Those of us supporting human development know best practices and optimal processes that parents can consider, and also can offer support if life experiences have been difficult. Life is unpredictable and mostly not in our control, but we can do our best to positively influence the outcome. Metaphorically, we can chart our course like a sailor consulting the starry sky.
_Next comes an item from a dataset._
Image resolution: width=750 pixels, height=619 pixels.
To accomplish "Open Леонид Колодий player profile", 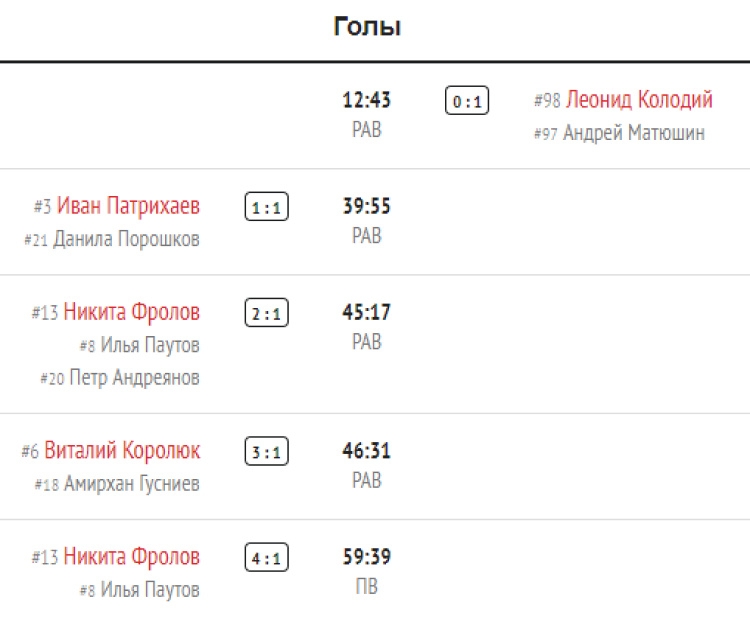I will point(639,100).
Let us consider positive early life experience as a constellation of stars, each contributing to a child’s well-being:

  • Ancestral lineage—people are securely attached and there is no disease (rare)
  • Father and mother are “conscious” and prepared for baby
  • Lovemaking is tender and intentional
  • Conception and implantation are easy
  • Uterus is healthy and baby is growing in a good spot
  • Mother and father lead healthy lives, with mild to moderate stress
  • Good and regular prenatal care
  • Birth is optimal, natural, with no interruption— not too short, and not too long
  • Baby is not separated, has lots of skin-to-skin contact, “self-attaches”; there is no difficulty breastfeeding
  • Neonatal period is relaxed and uneventful; completely breastfed on demand until at least 6 months

Pre- and perinatal approaches to health and healing can be broken down into several broad areas that support human development prior to conception through the first few years of life. This makes supporting new families of vital importance. These days, neuroscience, cellular biology, attachment research and advances in understanding genetics and the brain all support these best practices. As mentioned before, this was not always the case.

Patterns of Attachment

Secure attachment or interpersonal health is one process that can be highlighted that crosses all disciplines and development stages. Attachment, or the bond between parent (caregiver) and child, has been intensely studied since the 1960s, starting with the research of Sir John Bowlby. Generations of researchers have studied the impact of caregiver behaviors on human development, eventually leading professionals to categorize these relationships resulting from his initial observations. Training programs now exist to teach all kinds of professionals how to recognize trauma in these early relationships, as well as patterns of behavior that can influence a person’s worldview. Many aspects of cognitive and physical health have their roots in this one aspect of human life.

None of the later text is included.